Les modèles probabilistes et statistiques présentent un cadre formel intéressant pour capturer la variabilité inhérente au monde réel et en rendre compte. Ces modèles, tout comme les modèles neuromimétiques, sont capables d’apprendre à partir d’exemples. L’apprentissage revient ici à mémoriser des distributions de probabilités à l’aide d’algorithmes souvent complexes, mais dont les propriétés sont parfaitement connues.
Un modèle probabiliste largement utilisé est celui des réseaux bayésiens. Ces réseaux sont des graphes constitués de nœuds représentant les concepts d’un domaine et d’arcs représentant des relations de causalité probabilisées entre deux concepts (par exemple, tel état physiopathologique d’un patient peut être la cause de tel symptôme, avec telle plausibilité). Un réseau bayésien permet de mener un raisonnement probabiliste sur des faits multiples grâce à des mécanismes de propagation de coefficients de probabilité à travers le réseau. Il est ainsi très intéressant dans des problèmes à choix multiples comme le diagnostic, notamment médical et industriel. Pour des applications en vraie grandeur, ces réseaux de dépendance conditionnelle peuvent atteindre des dimensions considérables. La mise au point et l’exploitation de tels réseaux sont des questions bien maîtrisées.
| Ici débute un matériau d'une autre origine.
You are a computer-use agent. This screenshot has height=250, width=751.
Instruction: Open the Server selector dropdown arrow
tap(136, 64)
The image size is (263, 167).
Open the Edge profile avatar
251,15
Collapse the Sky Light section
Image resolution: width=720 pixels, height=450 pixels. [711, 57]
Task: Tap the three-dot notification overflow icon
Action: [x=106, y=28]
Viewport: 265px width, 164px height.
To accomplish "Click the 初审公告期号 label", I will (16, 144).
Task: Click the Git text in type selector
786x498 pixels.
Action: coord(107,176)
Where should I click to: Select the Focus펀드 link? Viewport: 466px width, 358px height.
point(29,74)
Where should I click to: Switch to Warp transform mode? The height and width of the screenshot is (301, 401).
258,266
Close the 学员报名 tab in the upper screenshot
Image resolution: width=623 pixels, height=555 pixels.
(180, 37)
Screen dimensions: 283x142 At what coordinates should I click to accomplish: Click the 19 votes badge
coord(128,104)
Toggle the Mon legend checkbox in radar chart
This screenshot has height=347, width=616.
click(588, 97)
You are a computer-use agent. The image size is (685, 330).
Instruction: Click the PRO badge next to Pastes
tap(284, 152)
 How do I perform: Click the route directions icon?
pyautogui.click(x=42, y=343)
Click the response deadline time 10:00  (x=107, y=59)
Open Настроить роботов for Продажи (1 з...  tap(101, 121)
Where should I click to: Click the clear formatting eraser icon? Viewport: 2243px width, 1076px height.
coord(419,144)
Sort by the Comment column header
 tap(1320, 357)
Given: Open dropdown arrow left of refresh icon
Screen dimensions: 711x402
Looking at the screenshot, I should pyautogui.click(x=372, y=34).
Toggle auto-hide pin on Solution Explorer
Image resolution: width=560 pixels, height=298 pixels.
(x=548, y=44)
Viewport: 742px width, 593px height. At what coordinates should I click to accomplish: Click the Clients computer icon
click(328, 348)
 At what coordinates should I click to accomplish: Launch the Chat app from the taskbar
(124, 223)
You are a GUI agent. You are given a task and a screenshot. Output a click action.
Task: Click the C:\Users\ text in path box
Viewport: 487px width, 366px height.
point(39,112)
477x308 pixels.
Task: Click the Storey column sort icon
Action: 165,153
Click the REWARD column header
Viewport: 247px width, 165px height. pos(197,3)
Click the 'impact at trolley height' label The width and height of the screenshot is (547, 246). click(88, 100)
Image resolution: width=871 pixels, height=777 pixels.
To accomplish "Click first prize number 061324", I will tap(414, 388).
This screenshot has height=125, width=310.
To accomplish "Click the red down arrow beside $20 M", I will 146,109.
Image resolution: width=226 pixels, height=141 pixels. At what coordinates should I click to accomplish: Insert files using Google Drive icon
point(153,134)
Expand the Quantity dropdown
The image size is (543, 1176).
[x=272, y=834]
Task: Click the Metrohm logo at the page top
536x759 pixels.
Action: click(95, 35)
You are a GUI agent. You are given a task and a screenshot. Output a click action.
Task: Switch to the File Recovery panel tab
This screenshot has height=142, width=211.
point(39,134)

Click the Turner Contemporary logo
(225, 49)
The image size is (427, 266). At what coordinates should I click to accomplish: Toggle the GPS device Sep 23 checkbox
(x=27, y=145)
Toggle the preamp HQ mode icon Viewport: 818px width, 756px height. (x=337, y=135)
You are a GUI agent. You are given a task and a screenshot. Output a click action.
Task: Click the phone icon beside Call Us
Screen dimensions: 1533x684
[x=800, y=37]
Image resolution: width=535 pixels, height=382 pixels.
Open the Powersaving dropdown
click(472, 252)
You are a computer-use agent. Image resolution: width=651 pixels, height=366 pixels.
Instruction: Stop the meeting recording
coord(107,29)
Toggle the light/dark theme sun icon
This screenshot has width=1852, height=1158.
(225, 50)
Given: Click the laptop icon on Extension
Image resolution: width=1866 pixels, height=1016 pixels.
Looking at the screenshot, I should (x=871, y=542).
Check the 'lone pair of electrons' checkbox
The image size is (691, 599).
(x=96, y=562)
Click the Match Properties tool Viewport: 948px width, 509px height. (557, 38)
Le temps est une dimension essentielle dans de nombreuses activités en IA. De ce fait, les modèles statistiques intégrant la variable temporelle, ou modèles stochastiques, comptent parmi les plus utilisés en intelligence artificielle. Le modèle stochastique le plus répandu est le modèle de Markov caché, ou MMC (Hidden Markov Model, HMM). C’est le cas en reconnaissance de la parole où chaque entité à reconnaître (mot, unité phonétique) est représentée par une source de Markov capable d’émettre le signal vocal correspondant à cette entité. La reconnaissance revient alors à calculer la vraisemblance de la suite d’observations acoustiques constituant l’entité à reconnaître par rapport à chacun des modèles appris. Le modèle présentant la plus grande vraisemblance d’avoir émis cette suite d’observations fournit la réponse. Les MMC ont également été utilisés avec succès dans d’autres domaines que la parole, en particulier l’interprétation d’images, la reconnaissance de l’écriture, l’interprétation de signaux (radar, sonar, biologiques, etc.) ou la robotique.
Les trois modèles présentés ci-dessus se rencontrent, parfois simultanément, dans les systèmes d’IA actuels. Les systèmes de traitement d’images et de reconnaissance de la parole, par exemple, sont le plus souvent fondés sur la complémentarité entre des modèles stochastiques MMC et des modèles neuronaux. Les modèles statistiques jouent également un rôle fondamental dans le traitement des grandes masses de données et leur exploitation, en particulier pour la découverte de régularités ou de connaissances.
Une caractéristique commune à tous ces types de modèles est leur capacité d’apprentissage à partir d’exemples. L’apprentissage, capacité fondamentale de l’intelligence, joue ainsi un rôle majeur dans le bon fonctionnement des systèmes d’IA.